In treating blister disease I encounter 2 major problems, the first being petroleum base ointments ( most antibacterial ointments are!) my second problem was dehydration.
This bacterial disease needs a humid environment to survive and multiply, Ointments encapsulate and allows the bacteria to flourish under skin, this is how we go from a little bubble to large scabs. The best solution is to drain the abbesses and allow it to dry, once drained met blue stops the progression and keeps the area free of bacterial growth for some time.

I use to keep such animals in dry cages thinking it will help the healing process, wrong!
In reality it prevents healing, first dry skin cracks allowing fluids out giving new breeding grounds for bacteria, the cycle starts over and over, new skin formation need to keep well hydrated, next especially for arid land reptiles witch are often affected by both aestivation and hibernation in nature, these animals are genetically programmed to shut down and stop feeding in these conditions, this slowly leading to dehydration furthermore halting healing, septicaemia resulting in weakened host.

It took years before I could successfully treat African varanids from blister disease, simply because it was on the belly and they are always dragging the belly somewhere, I lost many over and again thru the years. I have to mention these are animals from dealers and not only from my collection, part of my hobby is to acclimate imports.

The solution was to lower the temps allowing the animals to shut down there metabolism, place them in a well hydrated bin and forget about them for weeks. In this condition the lizard would sleep as if hibernating allowing healing in a stress free environment, no weight lost was recorded and only one or two met-blue application was needed.

This said I can only express what I would do if I was in your situation, by all means this should only be attempted if you are ready to take full responsibility for any possible outcome. Thru the years iv been in more cat fight with veterinarians then I care to remember, nothing I do fits there mould, nevertheless I keep succeeding where they keep failing simply because I am the keeper and know my animals, I can and will put the time and efforts, I will make the observation and correct any situation on the spot, most vet are to busy to waste countless hours on a lizard, we do it out of passion and put our hart and sole to it.

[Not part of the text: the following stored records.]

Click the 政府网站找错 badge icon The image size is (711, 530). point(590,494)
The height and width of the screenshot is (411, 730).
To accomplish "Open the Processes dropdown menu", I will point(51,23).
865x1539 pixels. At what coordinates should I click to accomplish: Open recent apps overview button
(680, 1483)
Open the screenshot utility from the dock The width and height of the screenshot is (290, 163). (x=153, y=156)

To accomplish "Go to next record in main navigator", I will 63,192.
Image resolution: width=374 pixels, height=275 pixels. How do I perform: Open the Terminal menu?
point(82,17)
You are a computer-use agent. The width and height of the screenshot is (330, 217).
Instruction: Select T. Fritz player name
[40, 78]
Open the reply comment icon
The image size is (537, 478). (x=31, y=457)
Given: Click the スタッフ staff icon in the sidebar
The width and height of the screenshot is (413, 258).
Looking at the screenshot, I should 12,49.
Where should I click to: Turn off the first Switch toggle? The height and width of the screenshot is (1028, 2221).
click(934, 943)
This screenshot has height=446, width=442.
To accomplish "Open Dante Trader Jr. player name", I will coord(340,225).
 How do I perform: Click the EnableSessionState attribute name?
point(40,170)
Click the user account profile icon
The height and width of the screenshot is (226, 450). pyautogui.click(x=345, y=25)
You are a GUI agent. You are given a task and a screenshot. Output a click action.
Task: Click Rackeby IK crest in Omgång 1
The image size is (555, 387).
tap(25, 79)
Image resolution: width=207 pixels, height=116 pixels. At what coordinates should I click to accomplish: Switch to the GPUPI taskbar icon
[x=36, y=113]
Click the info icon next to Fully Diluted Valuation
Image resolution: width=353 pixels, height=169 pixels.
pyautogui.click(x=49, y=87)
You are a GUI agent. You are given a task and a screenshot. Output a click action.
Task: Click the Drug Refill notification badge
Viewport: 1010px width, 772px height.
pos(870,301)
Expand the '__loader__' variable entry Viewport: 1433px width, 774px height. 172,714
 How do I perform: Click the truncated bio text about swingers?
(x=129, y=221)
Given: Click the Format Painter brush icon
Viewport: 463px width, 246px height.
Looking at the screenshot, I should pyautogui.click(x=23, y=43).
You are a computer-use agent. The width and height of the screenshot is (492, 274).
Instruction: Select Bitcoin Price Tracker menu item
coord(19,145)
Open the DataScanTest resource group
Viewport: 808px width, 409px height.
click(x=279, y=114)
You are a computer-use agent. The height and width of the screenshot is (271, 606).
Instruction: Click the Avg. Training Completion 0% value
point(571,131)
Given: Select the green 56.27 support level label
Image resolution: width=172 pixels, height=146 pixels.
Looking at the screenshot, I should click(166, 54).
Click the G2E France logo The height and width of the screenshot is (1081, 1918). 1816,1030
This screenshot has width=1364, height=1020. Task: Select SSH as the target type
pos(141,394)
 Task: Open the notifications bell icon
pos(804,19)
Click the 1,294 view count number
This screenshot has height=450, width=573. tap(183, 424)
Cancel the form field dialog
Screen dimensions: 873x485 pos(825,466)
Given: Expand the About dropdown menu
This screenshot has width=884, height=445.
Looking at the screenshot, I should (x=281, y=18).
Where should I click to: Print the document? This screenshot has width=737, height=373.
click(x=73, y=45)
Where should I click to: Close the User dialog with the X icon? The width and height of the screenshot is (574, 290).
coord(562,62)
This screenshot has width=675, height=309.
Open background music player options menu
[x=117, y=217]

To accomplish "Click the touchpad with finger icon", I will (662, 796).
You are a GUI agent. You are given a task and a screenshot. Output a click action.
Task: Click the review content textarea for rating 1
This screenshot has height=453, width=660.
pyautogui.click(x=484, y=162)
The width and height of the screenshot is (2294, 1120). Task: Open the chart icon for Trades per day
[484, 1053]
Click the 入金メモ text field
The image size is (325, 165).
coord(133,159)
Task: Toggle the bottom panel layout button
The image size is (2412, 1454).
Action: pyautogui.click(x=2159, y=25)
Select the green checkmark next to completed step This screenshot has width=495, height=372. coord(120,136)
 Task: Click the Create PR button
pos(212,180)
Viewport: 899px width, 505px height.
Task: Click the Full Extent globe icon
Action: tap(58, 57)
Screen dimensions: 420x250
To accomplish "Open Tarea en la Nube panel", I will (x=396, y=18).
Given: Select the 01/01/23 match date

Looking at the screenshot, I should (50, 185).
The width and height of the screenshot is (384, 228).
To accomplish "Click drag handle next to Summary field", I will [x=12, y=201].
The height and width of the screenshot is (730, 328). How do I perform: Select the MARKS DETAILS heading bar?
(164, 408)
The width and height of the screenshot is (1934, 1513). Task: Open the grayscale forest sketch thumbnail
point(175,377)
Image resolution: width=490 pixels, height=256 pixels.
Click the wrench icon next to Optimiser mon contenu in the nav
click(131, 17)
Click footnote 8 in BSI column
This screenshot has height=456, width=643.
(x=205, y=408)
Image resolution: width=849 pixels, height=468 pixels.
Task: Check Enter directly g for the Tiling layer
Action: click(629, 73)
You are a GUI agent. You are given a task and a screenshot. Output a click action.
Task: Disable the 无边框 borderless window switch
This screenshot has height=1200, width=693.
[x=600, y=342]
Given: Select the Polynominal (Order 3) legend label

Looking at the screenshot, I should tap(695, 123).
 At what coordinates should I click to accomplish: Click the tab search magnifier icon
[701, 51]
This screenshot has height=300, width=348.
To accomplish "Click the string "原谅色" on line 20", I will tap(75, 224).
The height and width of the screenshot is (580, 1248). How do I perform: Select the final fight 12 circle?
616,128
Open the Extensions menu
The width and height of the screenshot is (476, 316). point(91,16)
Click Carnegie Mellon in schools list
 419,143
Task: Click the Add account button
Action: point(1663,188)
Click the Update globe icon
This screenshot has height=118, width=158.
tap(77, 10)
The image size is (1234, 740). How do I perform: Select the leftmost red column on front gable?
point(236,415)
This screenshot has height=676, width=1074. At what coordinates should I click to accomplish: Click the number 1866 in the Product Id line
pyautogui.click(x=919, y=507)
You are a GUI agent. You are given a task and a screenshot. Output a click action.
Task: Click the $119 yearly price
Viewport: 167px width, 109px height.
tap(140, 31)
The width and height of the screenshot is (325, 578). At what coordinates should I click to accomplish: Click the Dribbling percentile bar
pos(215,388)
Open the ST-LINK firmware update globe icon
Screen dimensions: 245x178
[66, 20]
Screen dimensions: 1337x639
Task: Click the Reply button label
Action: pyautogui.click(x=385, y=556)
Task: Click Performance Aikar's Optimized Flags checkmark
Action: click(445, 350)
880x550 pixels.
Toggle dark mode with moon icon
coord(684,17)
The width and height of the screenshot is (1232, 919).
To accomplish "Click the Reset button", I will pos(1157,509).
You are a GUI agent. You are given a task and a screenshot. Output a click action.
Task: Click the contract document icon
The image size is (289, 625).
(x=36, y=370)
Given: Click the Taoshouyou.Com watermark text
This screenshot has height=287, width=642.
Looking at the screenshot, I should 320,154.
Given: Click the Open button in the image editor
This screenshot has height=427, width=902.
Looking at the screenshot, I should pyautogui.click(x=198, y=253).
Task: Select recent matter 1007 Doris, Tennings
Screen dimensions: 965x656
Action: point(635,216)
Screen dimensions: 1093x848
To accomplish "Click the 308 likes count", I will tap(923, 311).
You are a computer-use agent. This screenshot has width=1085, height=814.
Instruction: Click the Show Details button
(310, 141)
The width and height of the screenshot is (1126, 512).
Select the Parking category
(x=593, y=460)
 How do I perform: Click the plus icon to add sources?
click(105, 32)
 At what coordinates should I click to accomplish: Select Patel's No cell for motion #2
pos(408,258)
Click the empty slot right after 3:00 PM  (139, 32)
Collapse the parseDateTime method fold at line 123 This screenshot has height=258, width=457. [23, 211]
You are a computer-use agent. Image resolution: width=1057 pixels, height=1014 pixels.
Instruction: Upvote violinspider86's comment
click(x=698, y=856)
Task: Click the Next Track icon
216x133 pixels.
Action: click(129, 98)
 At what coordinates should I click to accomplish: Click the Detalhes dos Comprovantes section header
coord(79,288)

I would fine the right temp where this uromastyx stop all activity and allow it to rest in a dark bin filled with dirt until fully healed, It can take weeks maybe more? But nothing stops you from checking on progress when ever you feel the need, uros have been hibernating for millions of years no need to worry.

One last observation, sand is abundant in my area, at one time I had many enclosures with only sand in them, eventually I realised it didn’t work for my animals, in my case the reason was simple, sand is sterile for ground braking critters like dung beetles and other organism that feeds on faeces and other wastes, on the other hand it’s a good nasty bacterial incubator (unless kept very dry) however then dry faeces becomes dust and still affects the host, my solution was to add dirt to the sand and sphagnum moss (not peat moss) to help in holding borrows. This helps in hydration control and make everything work well for me.

best of luck!

aliceinwl Oct 01, 2005 04:08 PM

Did any of your vets do cultures? Is it possible that there is also a fungal component to the disease? When I used methyl blue for my fish / fish eggs I used it to prevent and treat fungal infections. If the blister disease has a fungal component, this could explain why it responds well to the methyl blue but not the antibiotics.